Space is no longer the final frontier, but the most vulnerable frontier. As critical infrastructure around the world becomes increasingly reliant on space-based technology, the growing threat posed by China’s space operations has come into focus for the US and its allies.
This week, Lt. Gen. H.R. McMaster , Hudson's Japan Chair, convened a panel of government officials and experts to examine how US alliances with Japan, India, and other Indo-Pacific partners can shape a future where space operations are defined by freedom of access, agreed-upon governance, and shared values. Catch the highlights of this important discussion below.
Key takeaways on how the US and its Indo-Pacific allies can lead the effort to secure space:
Why alliances matter, according to Mir Sadat, director, Defense U.S. National Security Council
While space is not subject to claims of sovereignty or direct control like the other physical domains, we need to ensure that the rules governing space are created by responsible space-faring nations who share our values. Our partnerships are going to be a key element of our success in this era of great power competition. For example, Space Command has over a hundred space situational awareness agreements. About 80 are with commercial companies. There are about 22 with nations around the world.
The exploration trap, according to Peter Garretson, senior fellow, American Foreign Policy Council:
It's important to realize that we have a competitor that is intent on supplanting us as the primary space power by 2045. It's very tempting when we start to think about cooperation to get limited into the previous discussions that were entirely about exploration. Fundamentally, the future in space is about exploitation, economic development at a massive scale. And so that needs to be not a part but the absolute center of our thinking on policy.
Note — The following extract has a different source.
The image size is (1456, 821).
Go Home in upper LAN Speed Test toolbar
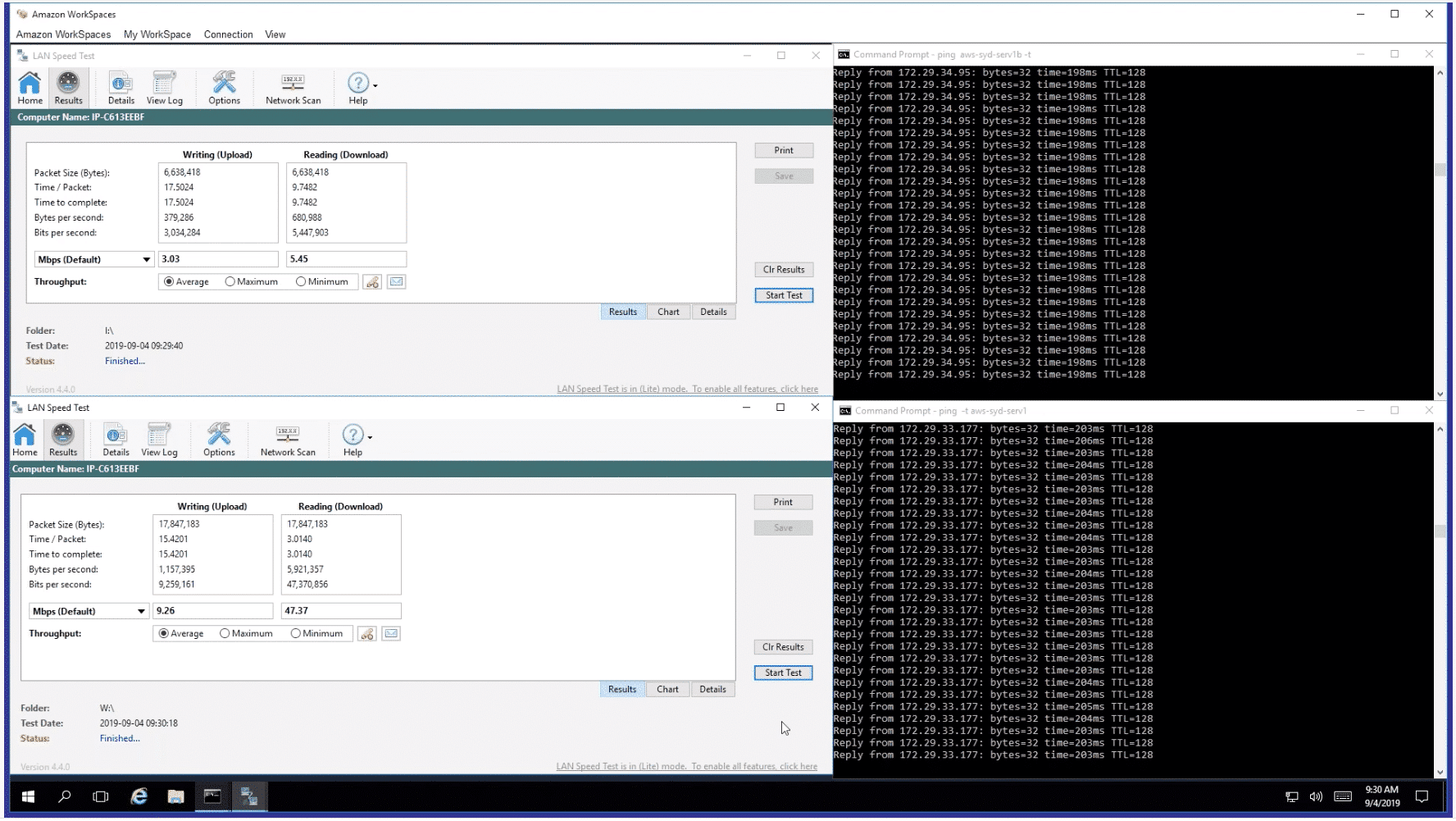click(x=30, y=89)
China's goal, according to Dr. Namrata Goswami, author and strategic analyst:
China’s space strategy (according to an Academy of Military Sciences paper in 2005) is centered on ensuring that the US military is very vulnerable because of its dependence in space for command and control, for reconnaissance, for everything. If you can make that particular domain vulnerable, it deters the United States by extension. And it's fascinating that they actually argued that out and then went about doing it. If you can make the domain of space vulnerable, it deters the United States by extension.
Japan's top priority in space security, according to Masashi Murano, Japan chair, Hudson Institute:
The priority is to improve the space situational awareness capabilities -- it's difficult to determine in real time whether a problem with the satellite systems is intentional or accidental. It's difficult to identify attackers' attribution in real time. This create gray zone situations, such as when Japan's satellite systems are hit by China or some other opponent's satellite during peacetime. In this situation, we cannot immediately recognize whether it is accidental or intentional. If China apologizes that it was "just an accident," what is the overarching appropriate response? This situation is very difficult due to the ambiguity of the space situational awareness.
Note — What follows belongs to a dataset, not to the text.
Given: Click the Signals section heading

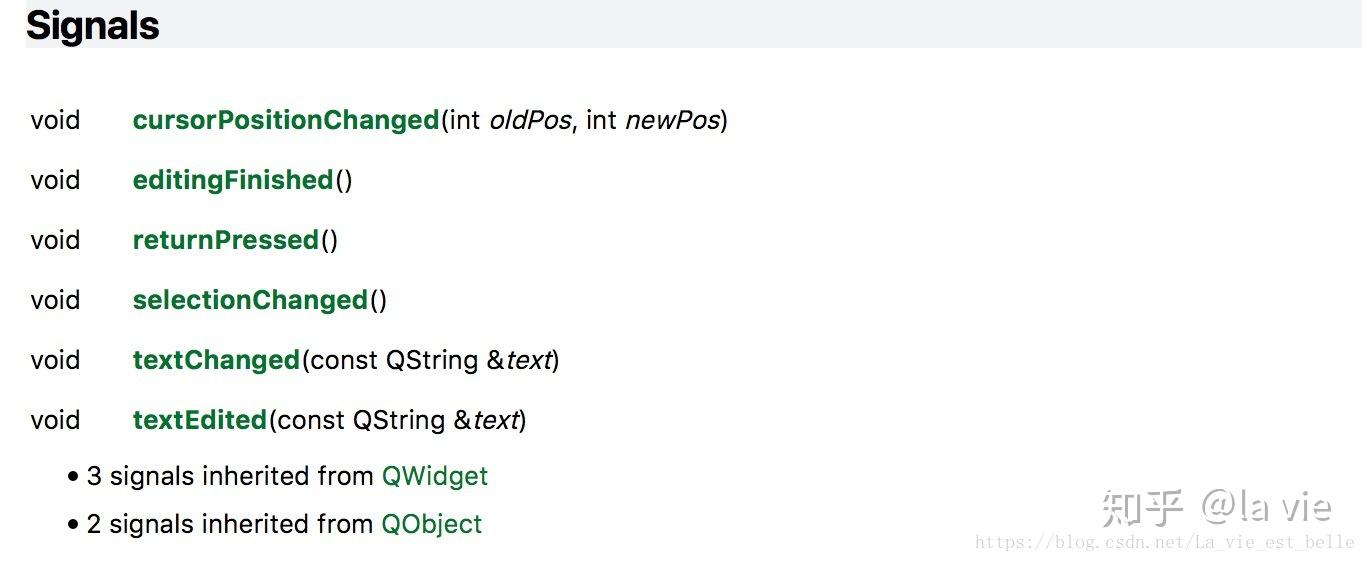Looking at the screenshot, I should pos(93,26).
India's focus, according to Dr. Namrata Goswami:
China's space capabilities threaten India's critical infrastructure. By this, I mean telecommunication, ATM facilities, television, medicine, everything which is dependent on state, weather forecasting. Which is why India tested an anti-satellite weapon earlier this year. India wanted to demonstrate to China that an adversarial nation does not counter its critical infrastructure.
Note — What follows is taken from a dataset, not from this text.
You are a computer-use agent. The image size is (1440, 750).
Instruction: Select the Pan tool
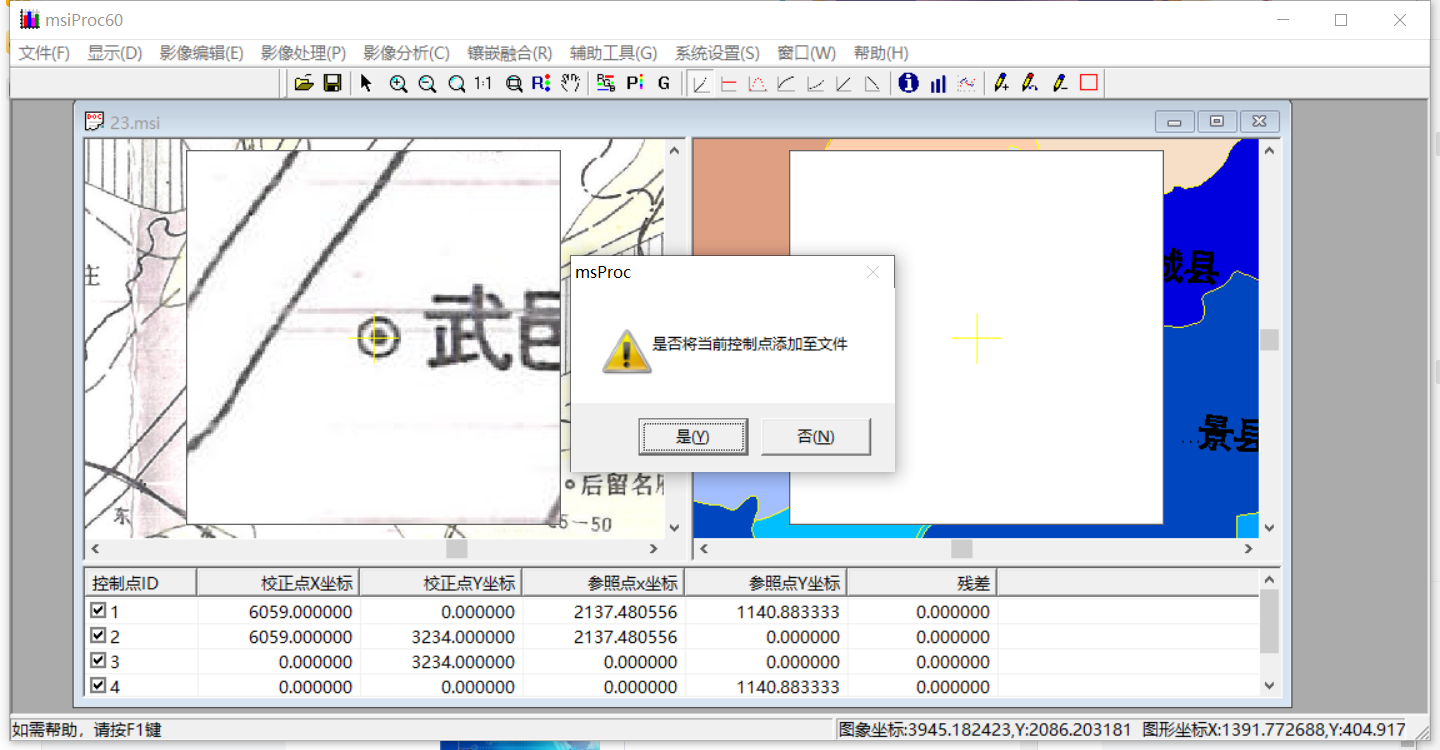click(571, 83)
What’s to come, according to Mir Sadat:
By no means will India be the last nation to test anti-satellite weaponry. Expect more in the future. This will likely increase the chance of mishaps in space. Therefore, precautionary requirements are perhaps needed. To put that in perspective, in 2007, when China conducted a kinetic anti-satellite test on its dead weather satellite, it created a debris field of almost 3,400 pieces, more than half of which are expected to be still in orbit by 2027.